• _Work item_
Can you write out the entries word for word, from the line containing "Locate an element on the screen. The height" through the line containing "What do you see at coordinates (10, 435)", including both of those lines? Leave the pictures out of your answer.

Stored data
================

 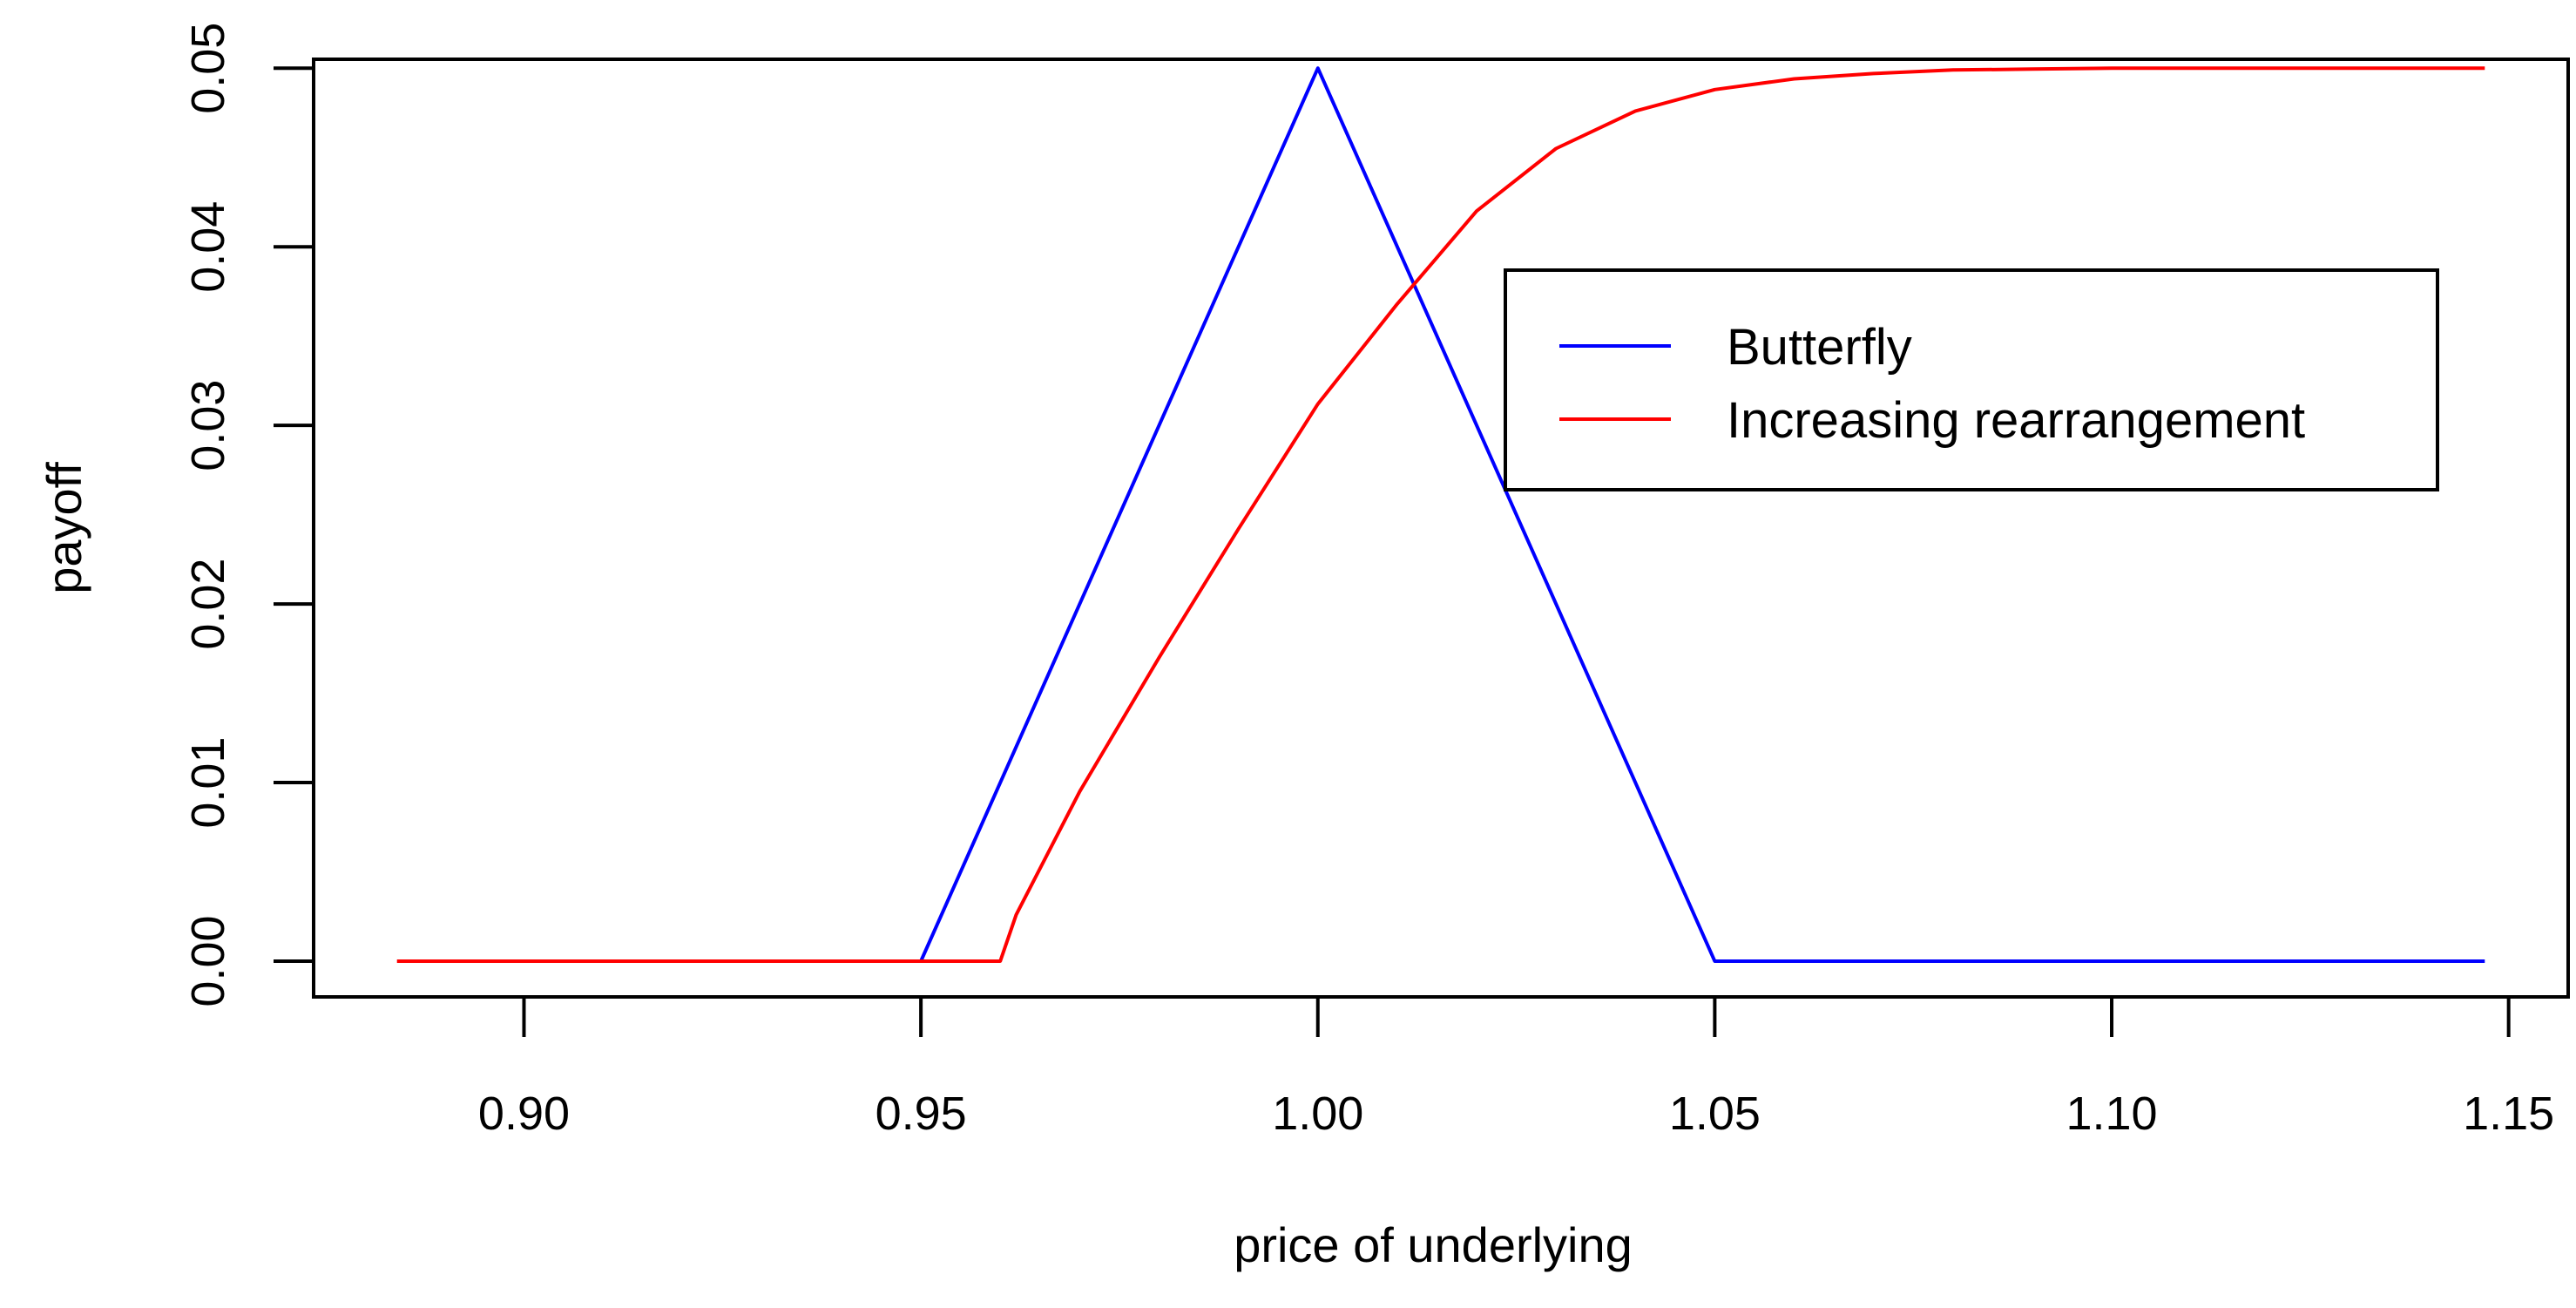 What do you see at coordinates (524, 1114) in the screenshot?
I see `x-tick-label: 0.90` at bounding box center [524, 1114].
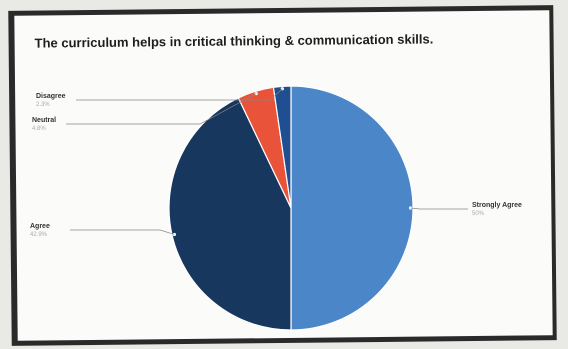 Image resolution: width=568 pixels, height=349 pixels. Describe the element at coordinates (51, 96) in the screenshot. I see `slice-label: Disagree` at that location.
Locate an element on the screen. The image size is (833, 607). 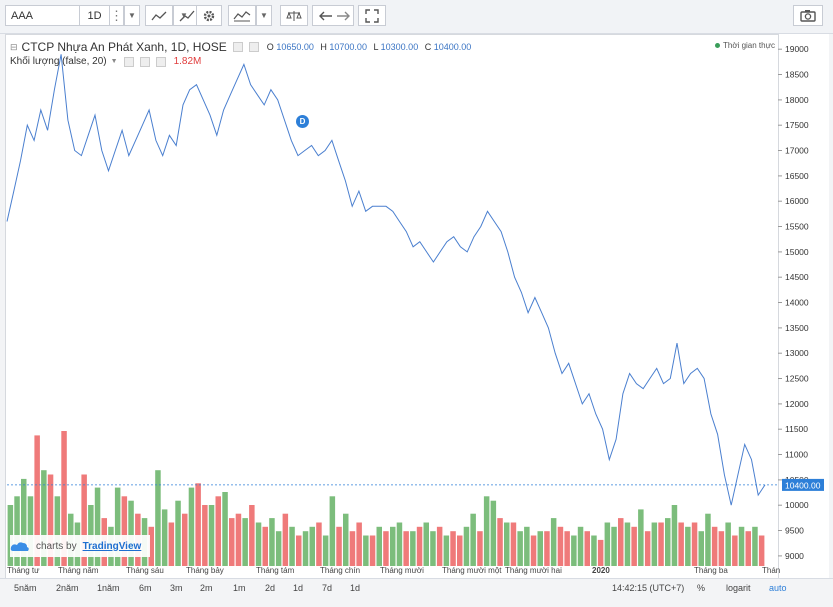
fullscreen-icon is located at coordinates (372, 16).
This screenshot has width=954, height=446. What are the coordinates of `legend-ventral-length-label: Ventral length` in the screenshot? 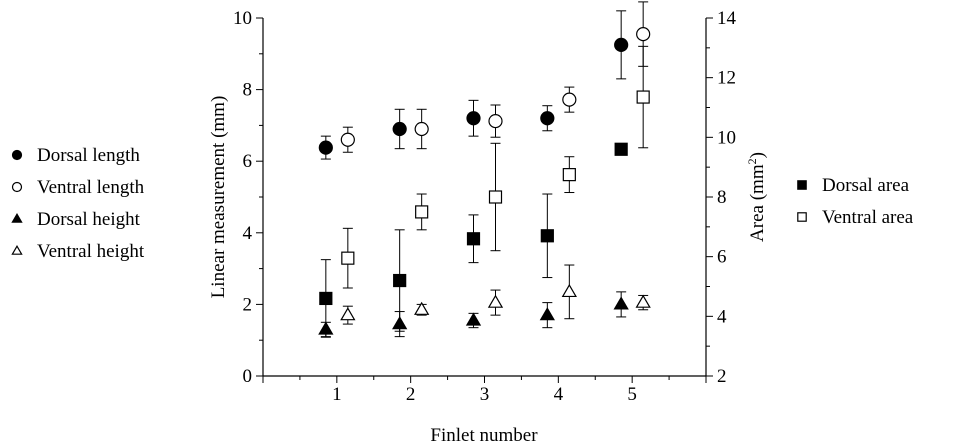 It's located at (91, 188).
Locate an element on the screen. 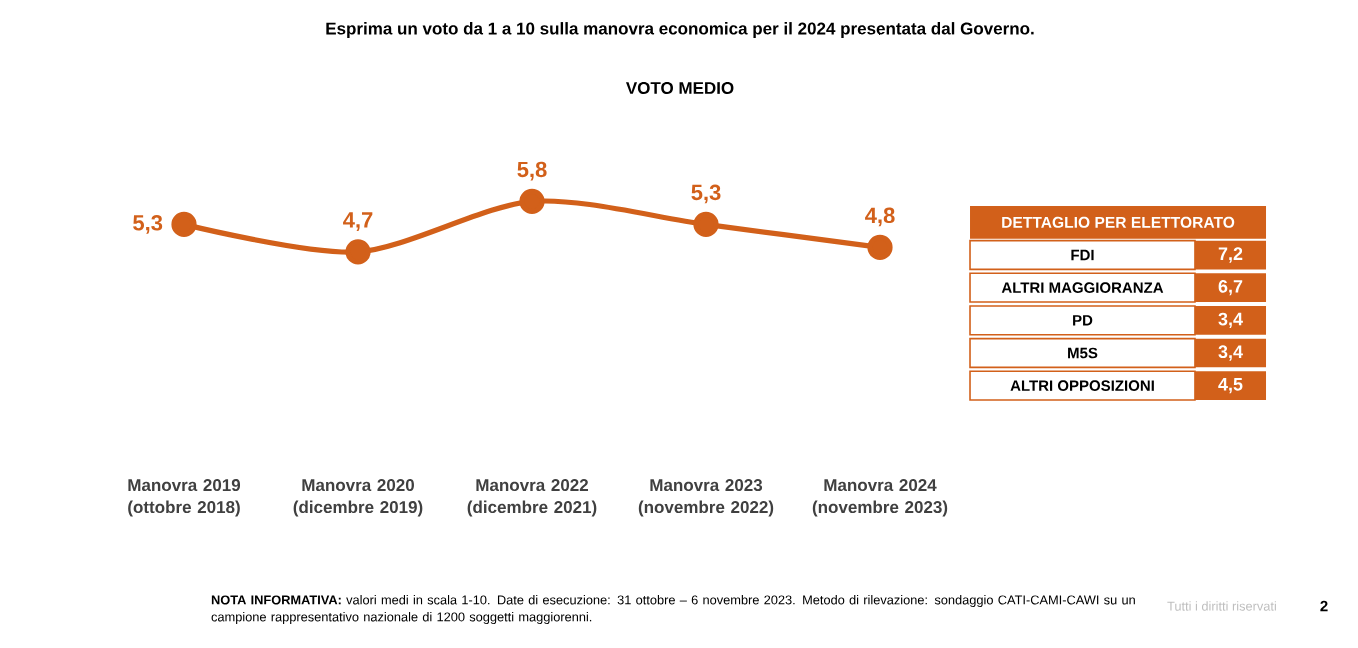 This screenshot has height=648, width=1358. x-tick-label: Manovra 2019 (ottobre 2018) is located at coordinates (184, 498).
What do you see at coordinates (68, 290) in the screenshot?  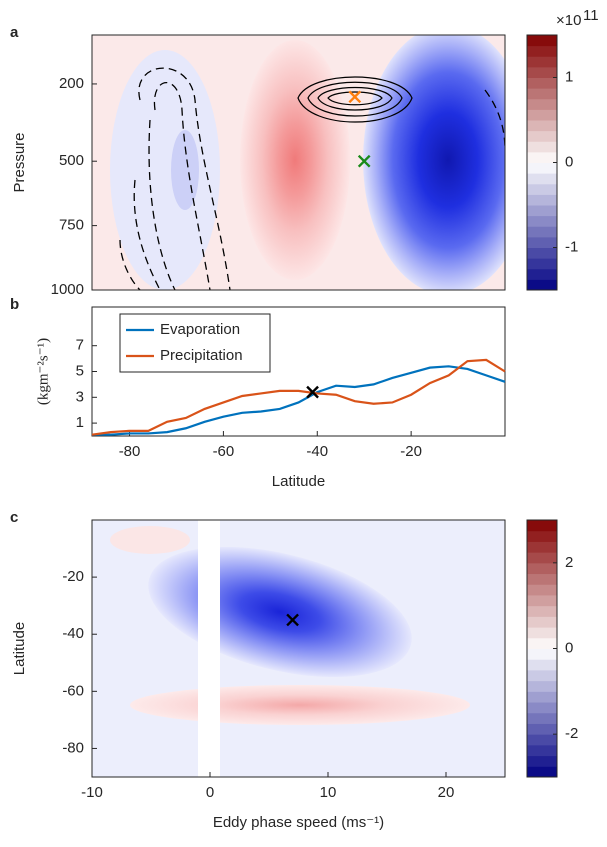 I see `y-tick-label: 1000` at bounding box center [68, 290].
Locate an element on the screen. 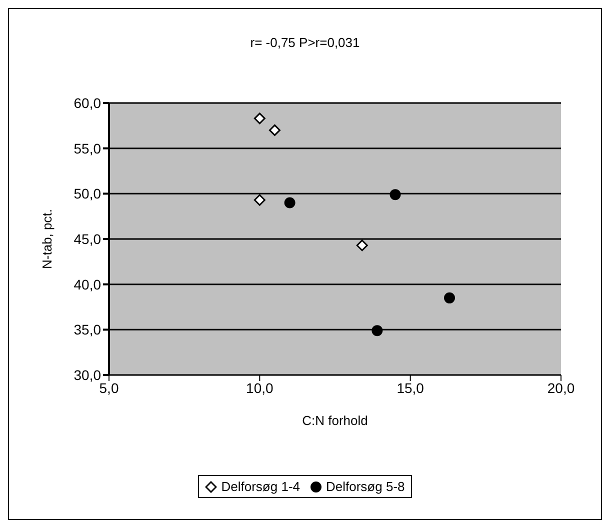  y-tick-label: 40,0 is located at coordinates (88, 284).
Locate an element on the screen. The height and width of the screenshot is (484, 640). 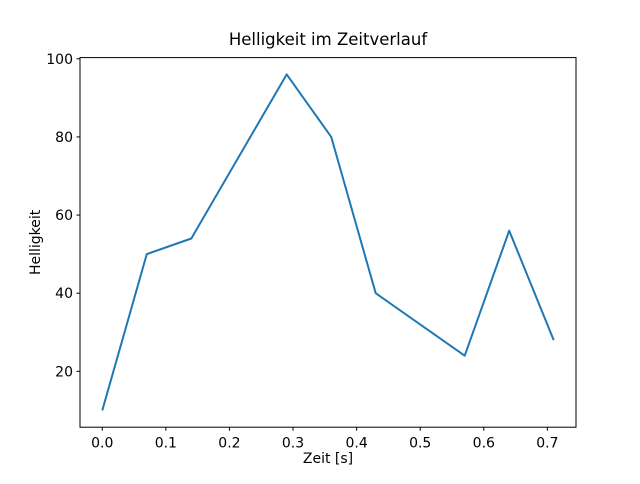
x-tick-label: 0.4 is located at coordinates (356, 444).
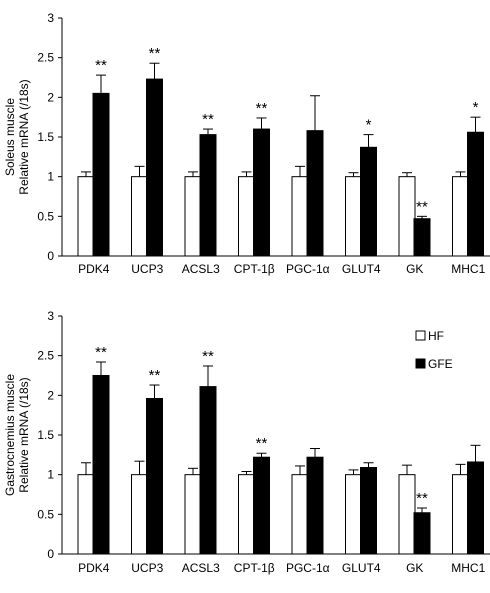  What do you see at coordinates (10, 435) in the screenshot?
I see `y-axis-label: Gastrocnemius muscle` at bounding box center [10, 435].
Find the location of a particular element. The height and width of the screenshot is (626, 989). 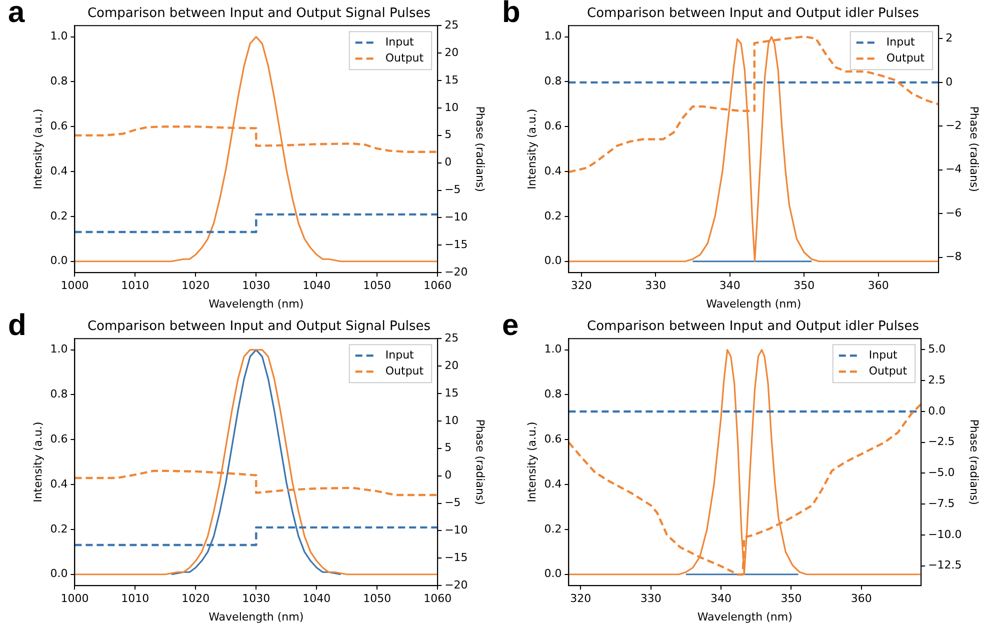

y2-tick-label: −4 is located at coordinates (954, 169).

================

• _Task solution_
Locate an element on the screen. The height and width of the screenshot is (484, 640). 
x-tick-label: 0.4 is located at coordinates (356, 444).
  What do you see at coordinates (10, 435) in the screenshot?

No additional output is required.